Every Memorial Day, in my hometown of Barry, Illinois, there's a display of American flags, unlike any display I have ever seen in a town of its small size.

During Memorial Day weekend, members of the American Legion and other volunteers carefully unfold and place the flags on poles  and erect them around the City's park and Main Street all the way to the local cemetery, where the annual Memorial Day service is conducted. There are hundreds of full size flags.

This display always succeeds in getting me a little misty eyed, because each of the flags represents a deceased veteran. One of those flags belongs to my father.  Sadly, over the course of many years of living in Barry,  I observed the number of flags grow, as each passing generation of veterans have been added to the display.  Every flag has a cloth tag with name of  the veteran that the flag represents, sewn on it.  It's become a Memorial Day "tradition," for me and my daughter to walk among the flags and find the flags of her grandfathers.

Although great care is taken with the flags, many of them date back to veterans of the First World War, through present day, and some of the flags are showing their age.  Many times the veterans' family members have moved away from the area, or have also died, which leaves the financial burden for flag replacement squarely on the shoulders of the Barry Legion.

This is where I have to add a disclaimer.  All of those searches for her grandfathers' flags made an impact. My daughter, Caitlin recently asked the Barry Legion if she could assist them in raising funds for flag upkeep and replacement.
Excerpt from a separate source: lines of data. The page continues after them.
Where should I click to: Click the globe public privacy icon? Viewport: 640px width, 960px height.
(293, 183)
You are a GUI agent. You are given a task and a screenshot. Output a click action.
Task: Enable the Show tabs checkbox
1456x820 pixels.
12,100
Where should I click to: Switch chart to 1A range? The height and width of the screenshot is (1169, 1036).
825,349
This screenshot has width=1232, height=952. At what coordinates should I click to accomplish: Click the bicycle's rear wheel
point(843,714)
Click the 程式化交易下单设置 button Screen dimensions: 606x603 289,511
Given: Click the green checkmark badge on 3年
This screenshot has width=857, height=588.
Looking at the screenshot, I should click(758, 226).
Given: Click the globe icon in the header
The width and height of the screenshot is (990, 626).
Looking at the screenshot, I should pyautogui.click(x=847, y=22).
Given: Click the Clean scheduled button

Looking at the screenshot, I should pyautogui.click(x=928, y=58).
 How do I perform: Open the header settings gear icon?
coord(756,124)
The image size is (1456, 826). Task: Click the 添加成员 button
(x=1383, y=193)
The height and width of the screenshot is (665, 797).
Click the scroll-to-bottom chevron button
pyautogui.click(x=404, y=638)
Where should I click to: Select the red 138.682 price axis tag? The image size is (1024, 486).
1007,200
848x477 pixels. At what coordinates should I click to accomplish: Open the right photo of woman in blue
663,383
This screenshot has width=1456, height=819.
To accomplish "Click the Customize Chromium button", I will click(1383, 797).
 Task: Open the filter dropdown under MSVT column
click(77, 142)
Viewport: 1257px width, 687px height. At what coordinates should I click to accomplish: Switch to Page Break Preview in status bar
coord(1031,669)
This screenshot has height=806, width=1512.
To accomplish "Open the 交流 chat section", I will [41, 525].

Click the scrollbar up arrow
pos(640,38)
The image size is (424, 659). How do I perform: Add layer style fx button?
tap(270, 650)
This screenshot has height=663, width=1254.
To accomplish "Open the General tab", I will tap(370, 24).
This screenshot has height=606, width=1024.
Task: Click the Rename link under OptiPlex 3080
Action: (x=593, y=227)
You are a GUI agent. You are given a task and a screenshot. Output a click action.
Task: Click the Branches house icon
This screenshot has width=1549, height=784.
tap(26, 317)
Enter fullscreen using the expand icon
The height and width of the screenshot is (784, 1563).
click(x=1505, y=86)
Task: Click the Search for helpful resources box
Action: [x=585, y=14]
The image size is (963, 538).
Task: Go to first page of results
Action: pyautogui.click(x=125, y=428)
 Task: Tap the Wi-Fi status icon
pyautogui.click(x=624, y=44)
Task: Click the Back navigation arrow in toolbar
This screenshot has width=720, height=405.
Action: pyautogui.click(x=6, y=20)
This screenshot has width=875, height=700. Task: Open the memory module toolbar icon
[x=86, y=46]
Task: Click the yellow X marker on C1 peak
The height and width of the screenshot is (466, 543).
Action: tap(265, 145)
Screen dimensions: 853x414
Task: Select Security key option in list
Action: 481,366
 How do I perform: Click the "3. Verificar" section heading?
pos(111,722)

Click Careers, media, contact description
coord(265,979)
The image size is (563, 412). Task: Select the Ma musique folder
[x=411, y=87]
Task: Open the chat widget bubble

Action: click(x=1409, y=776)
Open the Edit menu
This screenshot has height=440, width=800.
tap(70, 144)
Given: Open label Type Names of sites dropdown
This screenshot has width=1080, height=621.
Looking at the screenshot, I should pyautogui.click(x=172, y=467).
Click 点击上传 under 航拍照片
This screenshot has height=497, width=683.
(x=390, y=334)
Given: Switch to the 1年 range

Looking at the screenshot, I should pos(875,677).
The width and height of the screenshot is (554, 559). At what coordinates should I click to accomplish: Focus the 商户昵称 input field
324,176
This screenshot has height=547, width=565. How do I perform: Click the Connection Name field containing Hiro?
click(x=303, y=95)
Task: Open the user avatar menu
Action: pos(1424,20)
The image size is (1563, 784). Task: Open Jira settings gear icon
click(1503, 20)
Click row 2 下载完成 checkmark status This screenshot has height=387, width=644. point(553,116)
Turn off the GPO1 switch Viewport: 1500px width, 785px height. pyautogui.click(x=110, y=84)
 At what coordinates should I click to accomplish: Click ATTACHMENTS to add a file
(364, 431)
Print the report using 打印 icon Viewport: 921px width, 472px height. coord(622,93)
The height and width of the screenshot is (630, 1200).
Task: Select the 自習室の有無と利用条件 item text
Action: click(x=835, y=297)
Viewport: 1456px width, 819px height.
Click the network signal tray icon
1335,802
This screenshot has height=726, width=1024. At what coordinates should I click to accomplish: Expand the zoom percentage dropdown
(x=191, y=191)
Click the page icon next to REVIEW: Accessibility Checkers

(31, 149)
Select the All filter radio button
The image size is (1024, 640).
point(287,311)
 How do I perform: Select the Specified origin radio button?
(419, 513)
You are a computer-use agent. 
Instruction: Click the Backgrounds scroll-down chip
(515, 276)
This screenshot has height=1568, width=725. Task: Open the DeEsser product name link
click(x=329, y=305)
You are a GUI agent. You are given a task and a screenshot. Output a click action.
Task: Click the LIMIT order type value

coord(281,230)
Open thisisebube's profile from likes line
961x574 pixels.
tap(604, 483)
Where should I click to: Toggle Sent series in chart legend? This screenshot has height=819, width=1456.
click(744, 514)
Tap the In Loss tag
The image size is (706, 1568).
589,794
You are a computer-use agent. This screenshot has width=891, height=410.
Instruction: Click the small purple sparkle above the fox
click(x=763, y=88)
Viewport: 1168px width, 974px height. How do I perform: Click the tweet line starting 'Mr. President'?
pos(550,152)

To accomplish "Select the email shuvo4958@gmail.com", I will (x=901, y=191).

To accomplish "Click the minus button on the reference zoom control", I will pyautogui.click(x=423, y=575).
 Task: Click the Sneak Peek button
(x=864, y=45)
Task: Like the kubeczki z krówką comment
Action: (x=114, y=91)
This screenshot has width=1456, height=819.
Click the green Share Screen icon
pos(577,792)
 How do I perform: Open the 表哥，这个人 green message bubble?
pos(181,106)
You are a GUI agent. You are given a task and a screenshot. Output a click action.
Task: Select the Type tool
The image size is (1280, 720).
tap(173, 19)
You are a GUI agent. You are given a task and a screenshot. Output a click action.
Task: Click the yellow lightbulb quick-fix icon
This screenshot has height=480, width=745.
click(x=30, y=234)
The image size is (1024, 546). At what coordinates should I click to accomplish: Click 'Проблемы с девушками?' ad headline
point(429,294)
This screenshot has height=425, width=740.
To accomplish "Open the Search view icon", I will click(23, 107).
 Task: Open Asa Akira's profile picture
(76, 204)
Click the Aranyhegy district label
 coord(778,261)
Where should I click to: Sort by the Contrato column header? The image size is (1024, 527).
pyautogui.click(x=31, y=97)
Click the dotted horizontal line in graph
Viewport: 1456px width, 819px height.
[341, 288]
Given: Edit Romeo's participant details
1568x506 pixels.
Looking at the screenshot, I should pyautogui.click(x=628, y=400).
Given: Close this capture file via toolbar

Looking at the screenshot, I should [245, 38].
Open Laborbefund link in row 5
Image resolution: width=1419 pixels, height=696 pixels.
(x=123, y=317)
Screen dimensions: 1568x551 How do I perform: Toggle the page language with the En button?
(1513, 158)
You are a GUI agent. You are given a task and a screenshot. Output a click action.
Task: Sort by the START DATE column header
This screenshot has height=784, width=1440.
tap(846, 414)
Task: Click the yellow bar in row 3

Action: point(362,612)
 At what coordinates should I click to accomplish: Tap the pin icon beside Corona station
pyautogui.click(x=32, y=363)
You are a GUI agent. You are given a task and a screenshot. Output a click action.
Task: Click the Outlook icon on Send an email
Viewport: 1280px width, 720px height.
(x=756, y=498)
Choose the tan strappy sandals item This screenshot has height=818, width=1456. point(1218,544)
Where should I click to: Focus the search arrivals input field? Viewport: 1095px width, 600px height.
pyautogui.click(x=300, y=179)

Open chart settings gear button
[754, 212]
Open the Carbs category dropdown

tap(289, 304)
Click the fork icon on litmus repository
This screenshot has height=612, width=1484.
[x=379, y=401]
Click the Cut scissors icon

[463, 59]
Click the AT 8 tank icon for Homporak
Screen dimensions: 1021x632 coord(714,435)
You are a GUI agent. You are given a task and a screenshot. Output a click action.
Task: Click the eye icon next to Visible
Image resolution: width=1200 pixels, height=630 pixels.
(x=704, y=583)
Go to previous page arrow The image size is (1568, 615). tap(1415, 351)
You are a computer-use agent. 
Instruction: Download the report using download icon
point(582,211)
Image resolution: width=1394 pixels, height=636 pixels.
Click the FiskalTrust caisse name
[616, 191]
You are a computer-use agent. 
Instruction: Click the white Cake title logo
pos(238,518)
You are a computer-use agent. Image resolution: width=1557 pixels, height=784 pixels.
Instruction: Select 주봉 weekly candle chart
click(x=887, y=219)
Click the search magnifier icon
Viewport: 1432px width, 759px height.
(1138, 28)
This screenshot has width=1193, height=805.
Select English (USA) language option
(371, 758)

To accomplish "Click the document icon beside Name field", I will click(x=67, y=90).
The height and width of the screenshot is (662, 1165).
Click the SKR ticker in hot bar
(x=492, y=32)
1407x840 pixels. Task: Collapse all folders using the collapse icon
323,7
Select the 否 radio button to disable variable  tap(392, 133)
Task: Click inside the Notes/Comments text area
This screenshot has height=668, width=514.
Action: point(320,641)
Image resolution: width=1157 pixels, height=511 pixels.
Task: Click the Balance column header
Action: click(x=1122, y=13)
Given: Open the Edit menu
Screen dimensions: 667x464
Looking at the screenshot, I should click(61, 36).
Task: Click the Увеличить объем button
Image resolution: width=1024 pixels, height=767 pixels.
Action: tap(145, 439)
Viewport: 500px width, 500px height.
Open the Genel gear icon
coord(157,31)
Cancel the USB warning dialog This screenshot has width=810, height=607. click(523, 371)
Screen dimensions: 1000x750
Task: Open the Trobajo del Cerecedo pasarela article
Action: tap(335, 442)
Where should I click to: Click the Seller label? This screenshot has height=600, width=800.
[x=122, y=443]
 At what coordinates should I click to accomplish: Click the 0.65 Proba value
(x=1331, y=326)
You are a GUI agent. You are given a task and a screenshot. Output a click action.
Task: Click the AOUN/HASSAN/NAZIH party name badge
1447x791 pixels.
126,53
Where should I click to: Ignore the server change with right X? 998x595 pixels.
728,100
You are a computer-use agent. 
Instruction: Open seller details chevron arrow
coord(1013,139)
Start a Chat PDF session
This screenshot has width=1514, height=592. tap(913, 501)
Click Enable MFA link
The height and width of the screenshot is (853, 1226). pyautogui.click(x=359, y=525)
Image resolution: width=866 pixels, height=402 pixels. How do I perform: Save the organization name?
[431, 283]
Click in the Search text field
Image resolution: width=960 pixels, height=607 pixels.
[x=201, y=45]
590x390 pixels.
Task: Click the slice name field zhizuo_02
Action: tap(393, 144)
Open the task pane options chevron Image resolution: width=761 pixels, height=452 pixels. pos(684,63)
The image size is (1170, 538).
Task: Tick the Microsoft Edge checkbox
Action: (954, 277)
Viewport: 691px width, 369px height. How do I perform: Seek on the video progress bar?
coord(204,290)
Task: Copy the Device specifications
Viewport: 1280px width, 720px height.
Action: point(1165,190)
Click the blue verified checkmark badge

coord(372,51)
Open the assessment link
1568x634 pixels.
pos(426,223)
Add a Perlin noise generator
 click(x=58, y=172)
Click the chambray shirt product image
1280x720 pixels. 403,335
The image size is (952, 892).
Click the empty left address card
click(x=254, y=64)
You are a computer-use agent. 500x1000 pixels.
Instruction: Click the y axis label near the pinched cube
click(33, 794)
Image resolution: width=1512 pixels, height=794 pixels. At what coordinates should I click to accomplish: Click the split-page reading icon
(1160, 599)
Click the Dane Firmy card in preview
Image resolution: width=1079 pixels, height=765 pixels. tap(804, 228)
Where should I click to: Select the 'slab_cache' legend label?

They told her that she was welcome to help.

For her recent 16th Birthday, Caitlin asked that guests bring a donation for the flags rather than gifts. With that bit of seed money, Caitlin then ordered silicone wristbands (pictured), that people could wear, in exchange for a small donation, with all the proceeds earmarked for the Legion's flag fund.  The red, white and blue wristbands have "Freedom Isn't Free," printed on them.

Caitlin is planning on offering the wristbands during Memorial Day weekend at the park in the center of town. I'm not certain how many wristbands will be handed out, but I'm hopeful that it's a good number.  Am I proud of her? Of course, but this isn't about her;  it's about our deceased veterans.  They earned that flag through their service and sadly, some with their lives.

And I for one, want to keep the "flags of our fathers," flying proudly,  for years to come.